STATED PROBLEM:
Switch every "Where should I click to" in the listing below to "Where do I click to", then write the listing out again with nothing else changed.

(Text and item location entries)
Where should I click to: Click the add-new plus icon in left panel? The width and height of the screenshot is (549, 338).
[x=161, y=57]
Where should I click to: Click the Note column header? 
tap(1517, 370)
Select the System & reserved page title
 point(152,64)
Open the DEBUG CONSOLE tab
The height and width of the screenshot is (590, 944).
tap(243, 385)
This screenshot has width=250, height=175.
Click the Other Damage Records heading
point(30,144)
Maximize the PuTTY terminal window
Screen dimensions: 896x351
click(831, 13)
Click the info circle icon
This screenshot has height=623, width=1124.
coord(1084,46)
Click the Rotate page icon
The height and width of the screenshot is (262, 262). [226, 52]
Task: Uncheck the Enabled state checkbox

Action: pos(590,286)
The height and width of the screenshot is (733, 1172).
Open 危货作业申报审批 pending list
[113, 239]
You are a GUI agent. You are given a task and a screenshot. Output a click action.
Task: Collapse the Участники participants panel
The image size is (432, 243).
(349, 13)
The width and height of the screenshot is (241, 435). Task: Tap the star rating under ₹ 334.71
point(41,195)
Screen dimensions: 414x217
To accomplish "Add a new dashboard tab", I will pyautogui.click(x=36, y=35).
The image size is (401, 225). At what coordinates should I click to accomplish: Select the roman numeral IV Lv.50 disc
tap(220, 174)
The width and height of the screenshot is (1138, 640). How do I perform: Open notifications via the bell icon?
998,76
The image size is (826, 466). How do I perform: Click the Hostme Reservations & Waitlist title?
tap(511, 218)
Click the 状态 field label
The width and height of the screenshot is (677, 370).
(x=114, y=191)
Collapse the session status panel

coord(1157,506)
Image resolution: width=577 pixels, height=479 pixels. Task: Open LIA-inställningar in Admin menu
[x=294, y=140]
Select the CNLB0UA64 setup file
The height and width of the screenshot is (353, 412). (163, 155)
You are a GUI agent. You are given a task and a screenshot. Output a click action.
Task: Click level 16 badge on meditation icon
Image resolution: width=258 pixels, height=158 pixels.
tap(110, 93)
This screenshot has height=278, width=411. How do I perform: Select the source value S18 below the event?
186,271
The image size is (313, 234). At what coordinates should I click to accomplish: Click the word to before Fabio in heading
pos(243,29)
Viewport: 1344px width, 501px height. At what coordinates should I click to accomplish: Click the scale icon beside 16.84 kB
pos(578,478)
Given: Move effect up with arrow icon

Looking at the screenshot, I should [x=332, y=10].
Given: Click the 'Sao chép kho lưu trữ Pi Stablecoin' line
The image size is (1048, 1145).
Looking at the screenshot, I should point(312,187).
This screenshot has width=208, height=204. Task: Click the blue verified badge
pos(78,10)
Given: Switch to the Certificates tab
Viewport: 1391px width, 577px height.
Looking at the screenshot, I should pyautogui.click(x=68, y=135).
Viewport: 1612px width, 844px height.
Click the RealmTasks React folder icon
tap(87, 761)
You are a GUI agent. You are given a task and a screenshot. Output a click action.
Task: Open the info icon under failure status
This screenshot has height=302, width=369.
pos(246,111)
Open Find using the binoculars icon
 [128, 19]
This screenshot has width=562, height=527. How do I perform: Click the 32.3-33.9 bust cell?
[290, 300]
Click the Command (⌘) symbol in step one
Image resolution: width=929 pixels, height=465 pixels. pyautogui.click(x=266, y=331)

ANSWER TO THE PROBLEM:
Where do I click to: Click the add-new plus icon in left panel? The width and height of the screenshot is (549, 338).
[x=161, y=57]
Where do I click to: Click the Note column header? 
tap(1517, 370)
Select the System & reserved page title
 point(152,64)
Open the DEBUG CONSOLE tab
The height and width of the screenshot is (590, 944).
tap(243, 385)
This screenshot has width=250, height=175.
Click the Other Damage Records heading
point(30,144)
Maximize the PuTTY terminal window
Screen dimensions: 896x351
click(831, 13)
Click the info circle icon
This screenshot has height=623, width=1124.
coord(1084,46)
Click the Rotate page icon
The height and width of the screenshot is (262, 262). [226, 52]
Task: Uncheck the Enabled state checkbox

Action: pos(590,286)
The height and width of the screenshot is (733, 1172).
Open 危货作业申报审批 pending list
[113, 239]
You are a GUI agent. You are given a task and a screenshot. Output a click action.
Task: Collapse the Участники participants panel
The image size is (432, 243).
(349, 13)
The width and height of the screenshot is (241, 435). Task: Tap the star rating under ₹ 334.71
point(41,195)
Screen dimensions: 414x217
To accomplish "Add a new dashboard tab", I will pyautogui.click(x=36, y=35).
The image size is (401, 225). At what coordinates should I click to accomplish: Select the roman numeral IV Lv.50 disc
tap(220, 174)
The width and height of the screenshot is (1138, 640). How do I perform: Open notifications via the bell icon?
998,76
The image size is (826, 466). How do I perform: Click the Hostme Reservations & Waitlist title?
tap(511, 218)
Click the 状态 field label
The width and height of the screenshot is (677, 370).
(x=114, y=191)
Collapse the session status panel

coord(1157,506)
Image resolution: width=577 pixels, height=479 pixels. Task: Open LIA-inställningar in Admin menu
[x=294, y=140]
Select the CNLB0UA64 setup file
The height and width of the screenshot is (353, 412). (163, 155)
You are a GUI agent. You are given a task and a screenshot. Output a click action.
Task: Click level 16 badge on meditation icon
Image resolution: width=258 pixels, height=158 pixels.
tap(110, 93)
This screenshot has height=278, width=411. How do I perform: Select the source value S18 below the event?
186,271
The image size is (313, 234). At what coordinates should I click to accomplish: Click the word to before Fabio in heading
pos(243,29)
Viewport: 1344px width, 501px height. At what coordinates should I click to accomplish: Click the scale icon beside 16.84 kB
pos(578,478)
Given: Move effect up with arrow icon

Looking at the screenshot, I should [x=332, y=10].
Given: Click the 'Sao chép kho lưu trữ Pi Stablecoin' line
The image size is (1048, 1145).
Looking at the screenshot, I should point(312,187).
This screenshot has width=208, height=204. Task: Click the blue verified badge
pos(78,10)
Given: Switch to the Certificates tab
Viewport: 1391px width, 577px height.
Looking at the screenshot, I should pyautogui.click(x=68, y=135).
Viewport: 1612px width, 844px height.
Click the RealmTasks React folder icon
tap(87, 761)
You are a GUI agent. You are given a task and a screenshot. Output a click action.
Task: Open the info icon under failure status
This screenshot has height=302, width=369.
pos(246,111)
Open Find using the binoculars icon
 [128, 19]
This screenshot has width=562, height=527. How do I perform: Click the 32.3-33.9 bust cell?
[290, 300]
Click the Command (⌘) symbol in step one
Image resolution: width=929 pixels, height=465 pixels. pyautogui.click(x=266, y=331)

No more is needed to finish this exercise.